2. The second major element in the decision process is clear specifications as to what the decision has to accomplish. What are the objectives the decision has to reach? What are the minimum goals it has to attain? What are the conditions it has to satisfy? In science these are known as “boundary conditions.” A decision, to be effective, needs to satisfy the boundary conditions. It needs to be adequate to its purpose.
3. One has to start out with what is right rather than what is acceptable (let alone who is right) precisely because one always has to compromise in the end. But if one does not know what is right to satisfy the specifications and boundary conditions, one cannot distinguish between the right compromise and the wrong compromise—and will end up by making the wrong compromise.
4. Converting the decision into action is the fourth major element in the decision process. While thinking through the boundary conditions is the most difficult step in decision-making, converting the decision into effective action is usually the most time-consuming one. Yet a decision will not become effective unless the action commitments have been built into the decision from the start.
5. Finally, a feedback has to be built into the decision to provide a continual testing, against actual events, of the expectations that underlie the decision. Decisions are made by human beings who are fallible; at their best their works do not last long. Even the best decision has a high probability of being wrong. Even the most effective one eventually becomes obsolete.
Opinions Rather Than Facts
I found this to be one of the most interesting parts of Drucker’s article. Opinions come before facts. Opinions need to be corroborated by testing, but it all starts with opinions, not with facts.
“Most books on decision-making tell the reader: First find the facts. But executives who make effective decisions know that one does not start with facts. One starts with opinions.”
“These are, of course, nothing but untested hypotheses and, as such, worthless unless tested against reality. To determine what is a fact requires first a decision on the criteria of relevance, especially on the appropriate measurement. This is the hinge of the effective decision, and usually its most controversial aspect.”
“The only rigorous method, the only one that enables us to test an opinion against reality, is based on the clear recognition that opinions come first—and that this is the way it should be.
This is another counter-intuitive argument, or at least it was in 1967 …
Decisions of the kind the executive has to make are not made well by acclamation. They are made well only if based on the clash of conflicting views, the dialogue between different points of view, the choice between different judgments. The first rule in decision-making is that one does not make a decision unless there is disagreement.

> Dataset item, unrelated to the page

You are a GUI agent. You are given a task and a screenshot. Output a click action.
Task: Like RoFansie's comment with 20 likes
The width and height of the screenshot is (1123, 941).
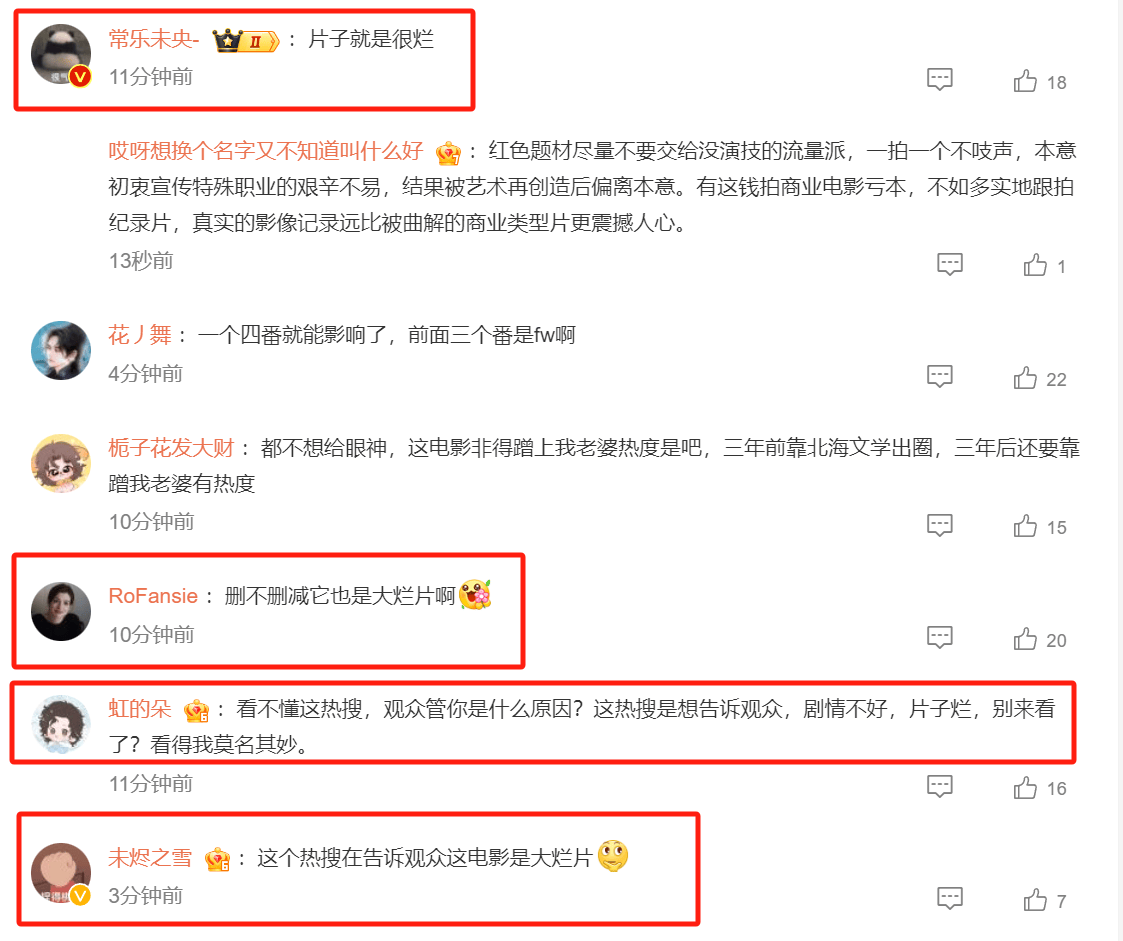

Since we need creativity in the decision making process:
Above all, disagreement is needed to stimulate the imagination. One does not, to be sure, need imagination to find the right solution to a problem. But then this is of value only in mathematics. In all matters of true uncertainty such as the executive deals with—whether his sphere is political, economic, social, or military—one needs “creative” solutions that create a new situation. And this means that one needs imagination—a new and different way of perceiving and understanding.
The effective decision-maker, therefore, organizes disagreement. This protects him against being taken in by the plausible but false or incomplete. It gives him the alternatives so that he can choose and make a decision, but also so that he is not lost in the fog when his decision proves deficient or wrong in execution. And it forces the imagination—his own and that of his associates. Disagreement converts the plausible into the right and the right into the good decision.